━━ AVAILABLE DATA

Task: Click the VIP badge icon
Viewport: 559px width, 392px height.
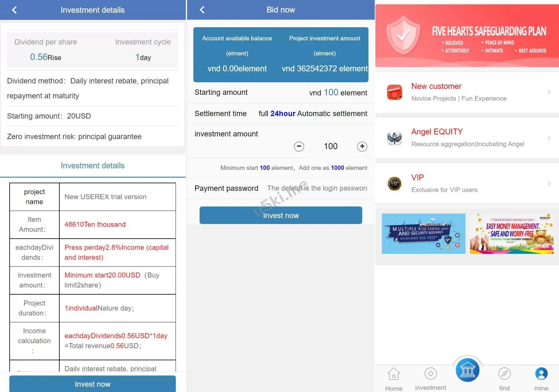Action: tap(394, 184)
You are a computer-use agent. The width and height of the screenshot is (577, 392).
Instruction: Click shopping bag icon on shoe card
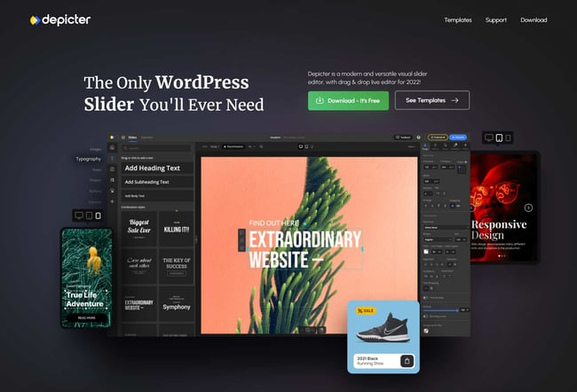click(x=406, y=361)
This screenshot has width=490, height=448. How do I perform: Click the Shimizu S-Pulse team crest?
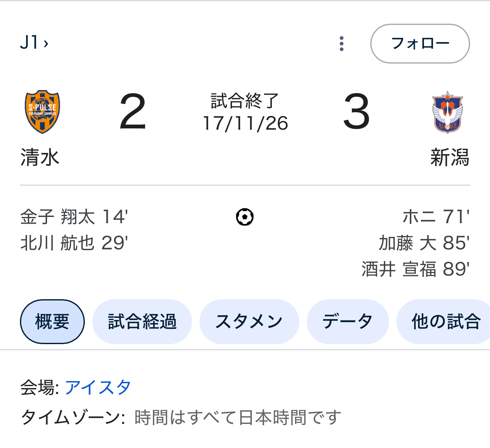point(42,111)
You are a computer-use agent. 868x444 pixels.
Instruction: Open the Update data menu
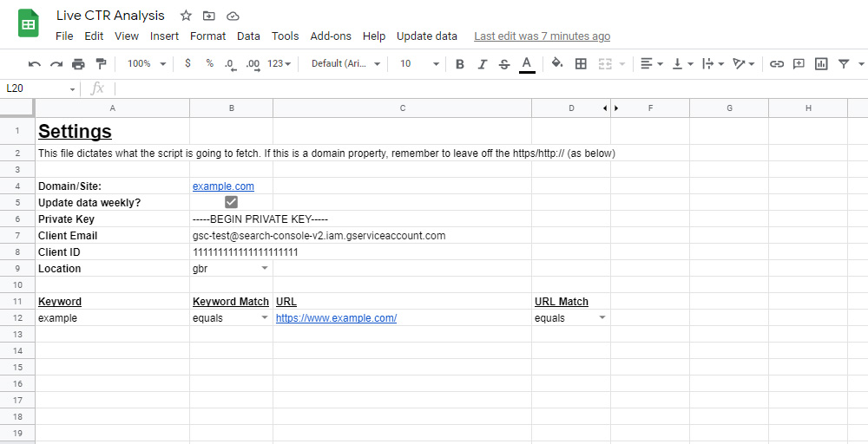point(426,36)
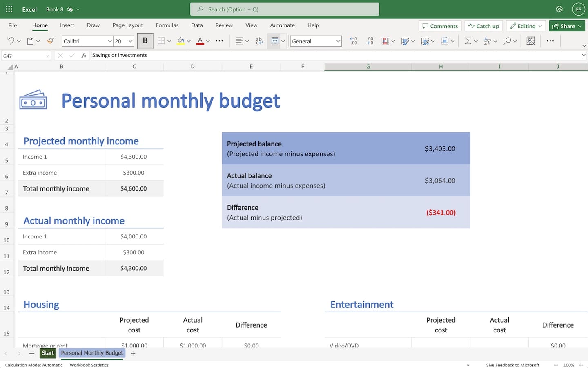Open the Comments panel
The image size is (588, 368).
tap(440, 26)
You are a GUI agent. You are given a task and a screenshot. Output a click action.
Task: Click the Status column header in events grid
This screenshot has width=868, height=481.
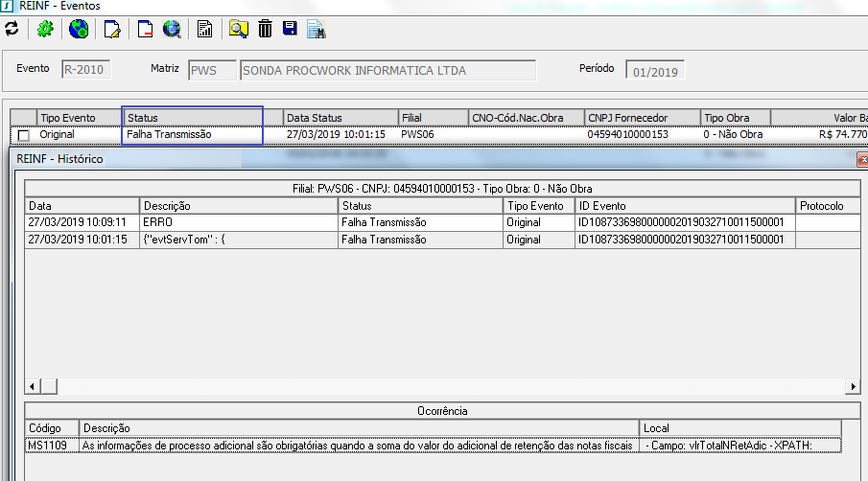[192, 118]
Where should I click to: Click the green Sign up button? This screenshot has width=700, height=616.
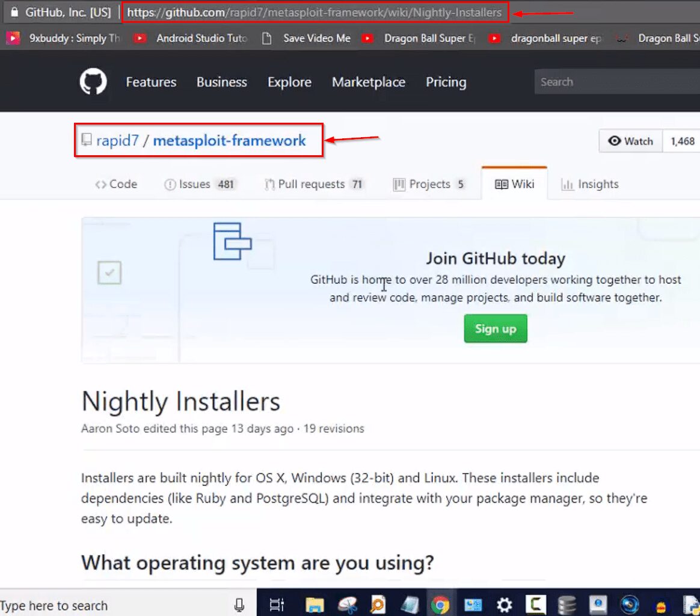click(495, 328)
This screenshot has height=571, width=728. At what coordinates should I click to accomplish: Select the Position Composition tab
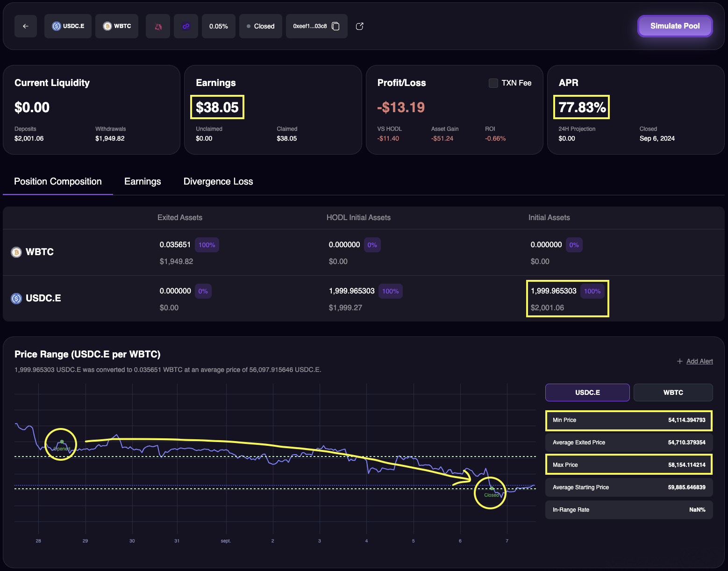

━━━━

> PROBLEM DESCRIPTION
Transcribe the entries word for word, without their pictures.

> YOUR RESPONSE
Task: Click the VIP badge icon
Viewport: 559px width, 392px height.
Action: tap(394, 184)
You are a computer-use agent. The width and height of the screenshot is (577, 392).
Instruction: Click shopping bag icon on shoe card
click(x=406, y=361)
This screenshot has width=490, height=448. How do I perform: Click the Shimizu S-Pulse team crest?
point(42,111)
You are a computer-use agent. 868x444 pixels.
Instruction: Open the Update data menu
point(426,36)
Open the Comments panel
The image size is (588, 368).
tap(440, 26)
You are a GUI agent. You are given a task and a screenshot. Output a click action.
Task: Click the Status column header in events grid
This screenshot has width=868, height=481.
[192, 118]
Where should I click to: Click the green Sign up button? This screenshot has width=700, height=616.
click(495, 328)
This screenshot has height=571, width=728. At what coordinates should I click to accomplish: Select the Position Composition tab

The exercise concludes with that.